Dan Burrows is Kiplinger's senior investing writer, having joined the august publication full time in 2016.


A long-time financial journalist, Dan is a veteran of SmartMoney, MarketWatch, CBS MoneyWatch, InvestorPlace and DailyFinance. He has written for The Wall Street Journal, Bloomberg, Consumer Reports, Senior Executive and Boston magazine, and his stories have appeared in the New York Daily News, the San Jose Mercury News and Investor's Business Daily, among other publications. As a senior writer at AOL's DailyFinance, Dan reported market news from the floor of the New York Stock Exchange and hosted a weekly video segment on equities.

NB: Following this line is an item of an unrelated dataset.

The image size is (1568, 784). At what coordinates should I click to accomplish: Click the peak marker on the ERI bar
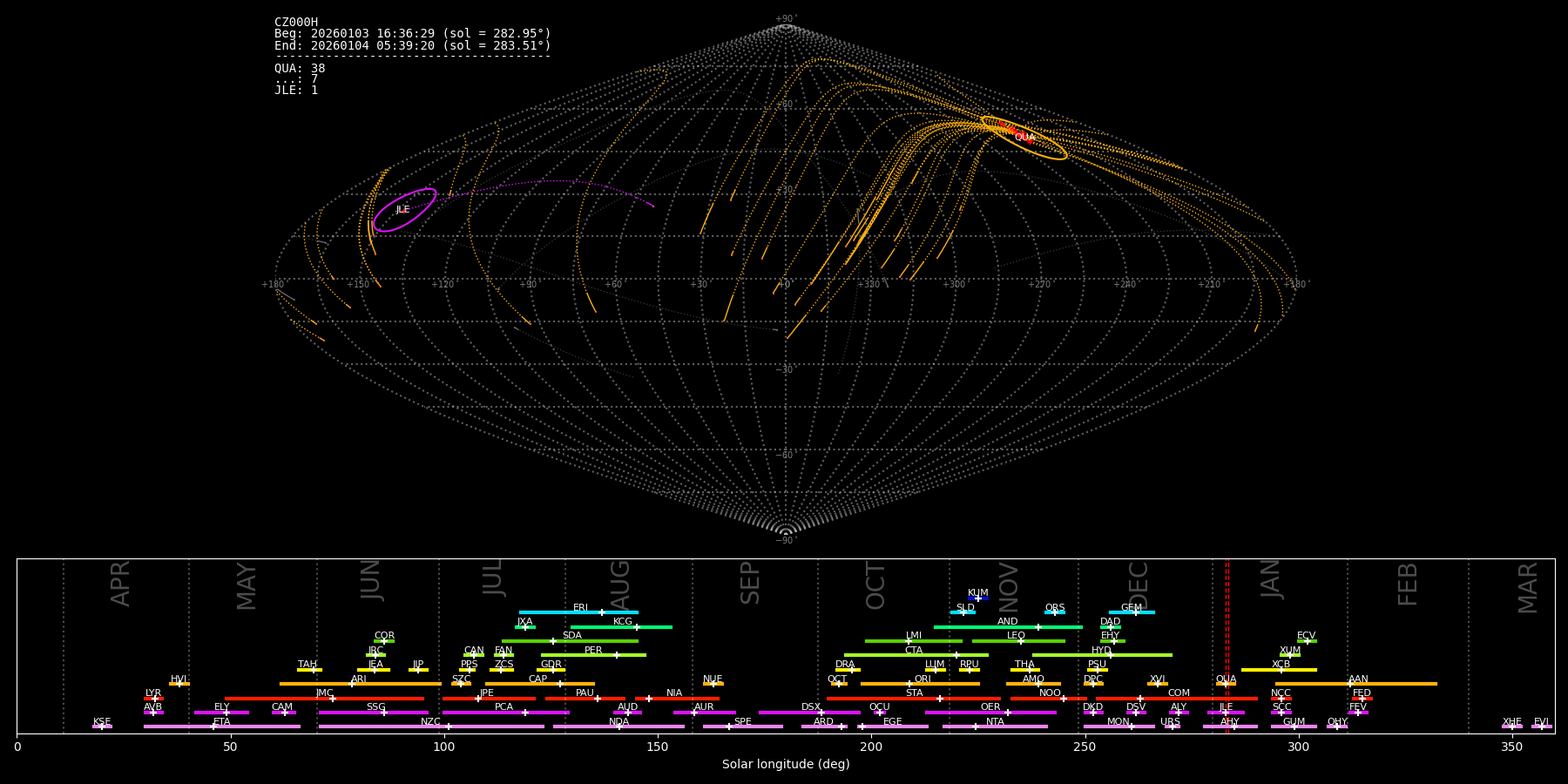tap(601, 612)
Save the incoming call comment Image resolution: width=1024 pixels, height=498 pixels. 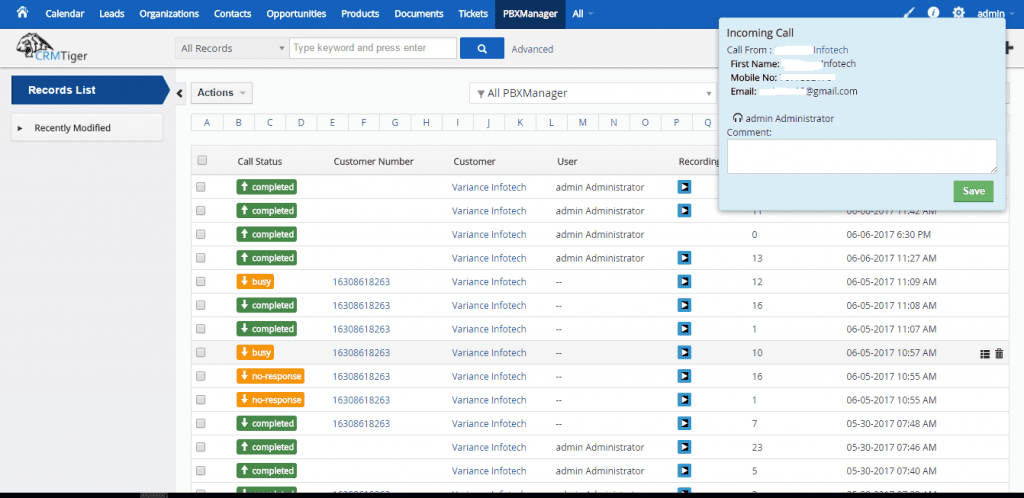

Once upon a time – before his days as a financial reporter and assistant financial editor at legendary fashion trade paper Women's Wear Daily – Dan worked for Spy magazine, scribbled away at Time Inc. and contributed to Maxim magazine back when lad mags were a thing. He's also written for Esquire magazine's Dubious Achievements Awards.


In his current role at Kiplinger, Dan writes about equities, fixed income, currencies, commodities, funds, macroeconomics, demographics, real estate, cost of living indexes and more.


Dan holds a bachelor's degree from Oberlin College and a master's degree from Columbia University.


Disclosure: Dan does not trade stocks or other securities. Rather, he dollar-cost averages into cheap funds and index funds and holds them forever in tax-advantaged accounts.